For subscription businesses, maximizing customer lifetime value (CLV) is essential for success. And the key to get there is continuous customer satisfaction leading to high customer retention.

Making sure your customers are successful and active is something worth investing in: attracting a new customer will cost your company five times more than keeping an existing customer. Furthermore, selling to existing customers is about 50% easier than selling to brand new prospects.

Here are some of the ways you can maximize your CLV.

1. Make Sure Customers are Successful… Quickly

It should be a short step from sign up to customers getting value from your product. Map out a simple onboarding process that makes it clear how to use your subscription and get the full value out of it. The faster you can give customers access, the more you can take advantage of their initial interest.

 

2. Deliver Increasing Value

According to Zendesk, consumers rank quality (88%) as one of the two biggest drivers of loyalty. So, if you have a great product that you’re always improving with features that add value, it’s much more likely that your subscribers will continue using your service and stay subscribed.

Figure out what features you can add or improve to enhance your customers’ success with your product. You can do this by surveying both won and potential customers about what they want, what they are willing to pay for and what they will seek value from.

For your existing customers, analyze how they use your product and look for patterns of where people may be frustrated or not engaged.

 

3. Offer Help When It’s Needed

Zendesk found that customers ranked customer service as the second most important factor for staying subscribed. Ensure your customers can easily get the support they need on the channels they most prefer whether it’s live chat, email, on the phone or through social.

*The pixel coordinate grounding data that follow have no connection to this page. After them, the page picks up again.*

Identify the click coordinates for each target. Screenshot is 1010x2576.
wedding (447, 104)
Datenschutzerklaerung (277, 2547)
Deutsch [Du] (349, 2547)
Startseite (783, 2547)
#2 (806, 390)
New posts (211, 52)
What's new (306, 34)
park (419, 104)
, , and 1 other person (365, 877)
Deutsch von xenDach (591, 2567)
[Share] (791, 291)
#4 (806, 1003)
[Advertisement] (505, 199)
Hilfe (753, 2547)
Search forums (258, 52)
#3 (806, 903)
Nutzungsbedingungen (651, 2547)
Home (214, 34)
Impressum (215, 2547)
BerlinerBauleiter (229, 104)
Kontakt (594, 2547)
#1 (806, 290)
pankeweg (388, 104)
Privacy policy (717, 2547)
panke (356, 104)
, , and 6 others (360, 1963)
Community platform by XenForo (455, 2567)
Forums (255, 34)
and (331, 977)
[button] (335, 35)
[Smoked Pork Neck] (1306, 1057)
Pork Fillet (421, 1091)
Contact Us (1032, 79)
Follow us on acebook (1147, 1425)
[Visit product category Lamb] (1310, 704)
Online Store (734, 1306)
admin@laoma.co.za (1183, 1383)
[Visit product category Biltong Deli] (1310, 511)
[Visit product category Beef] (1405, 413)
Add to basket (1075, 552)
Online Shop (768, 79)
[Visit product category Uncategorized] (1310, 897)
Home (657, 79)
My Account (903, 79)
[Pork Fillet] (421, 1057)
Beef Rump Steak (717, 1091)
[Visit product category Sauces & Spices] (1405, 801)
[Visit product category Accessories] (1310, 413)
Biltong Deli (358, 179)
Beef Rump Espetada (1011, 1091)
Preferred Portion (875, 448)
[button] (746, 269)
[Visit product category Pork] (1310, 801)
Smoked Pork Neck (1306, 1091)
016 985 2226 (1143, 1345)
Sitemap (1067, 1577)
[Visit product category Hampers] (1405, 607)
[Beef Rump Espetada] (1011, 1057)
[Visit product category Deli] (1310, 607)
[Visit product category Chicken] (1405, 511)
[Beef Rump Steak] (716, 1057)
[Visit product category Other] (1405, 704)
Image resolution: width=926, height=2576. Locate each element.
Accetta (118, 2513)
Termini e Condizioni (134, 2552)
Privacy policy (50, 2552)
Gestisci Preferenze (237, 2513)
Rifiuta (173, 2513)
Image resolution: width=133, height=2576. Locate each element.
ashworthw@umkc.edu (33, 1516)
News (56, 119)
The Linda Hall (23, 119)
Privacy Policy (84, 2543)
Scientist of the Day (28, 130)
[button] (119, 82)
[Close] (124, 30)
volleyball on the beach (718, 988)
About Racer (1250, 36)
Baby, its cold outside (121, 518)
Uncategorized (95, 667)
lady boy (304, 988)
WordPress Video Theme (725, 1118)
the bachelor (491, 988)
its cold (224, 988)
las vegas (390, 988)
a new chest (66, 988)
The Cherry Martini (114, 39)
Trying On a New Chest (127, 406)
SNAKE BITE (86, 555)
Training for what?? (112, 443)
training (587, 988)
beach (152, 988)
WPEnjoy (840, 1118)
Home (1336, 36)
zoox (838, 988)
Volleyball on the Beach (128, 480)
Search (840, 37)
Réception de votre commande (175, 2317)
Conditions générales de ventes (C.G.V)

The best mix for your company will depend on your target demographic(s) but figuring it out is well worth it – Harris Interactive says that 56% of participants in a survey said they would switch if a competitor offered more options to get support.

 

4. Build on Your Connection

Unlike one-time sales, subscriptions require an ongoing relationship with your customers. This means proactively communicating with them about how to get the most value out of your subscription, how to use new features and showing your appreciation for their loyalty. People are extremely busy and it’s essential to keep your brand and product top-of-mind so that they continue using it.

Offering loyal customers some kind of reward is an extremely powerful way of strengthening your relationship with them. This can be as simple as responding to a tweet from a customer or offering membership to an exclusive ‘club’ that comes with special perks. While you can get pretty creative with incentives, focus on keeping them relevant enough so that users feel like they are getting increasing value by staying subscribed.

 

Creating Brand Loyalty

Customers will keep returning if you continue to offer value combined with support to ensure they are successful. Thinking ahead and anticipating what customers will pay for goes a long way to enhancing your reputation as well. For example, Netflix rolled out streaming content in its early stages as a free add-on for their existing customers. Although many customers hadn’t seen it offered as a service before, they quickly realized it was something they wanted. That has undoubtedly contributed to Netflix being on the top of the brand loyalty charts and its high subscriber growth.

Customer success starts with effectively acquiring the right customers and then maintaining an unwavering focus on keeping them. The better the experience a customer has with every touchpoint of your service, the more likely they are to stay. Make sure you’re always delivering value, providing exceptional customer service for any roadblocks along the way and building brand loyalty. The result will be lower churn rates and higher CLV.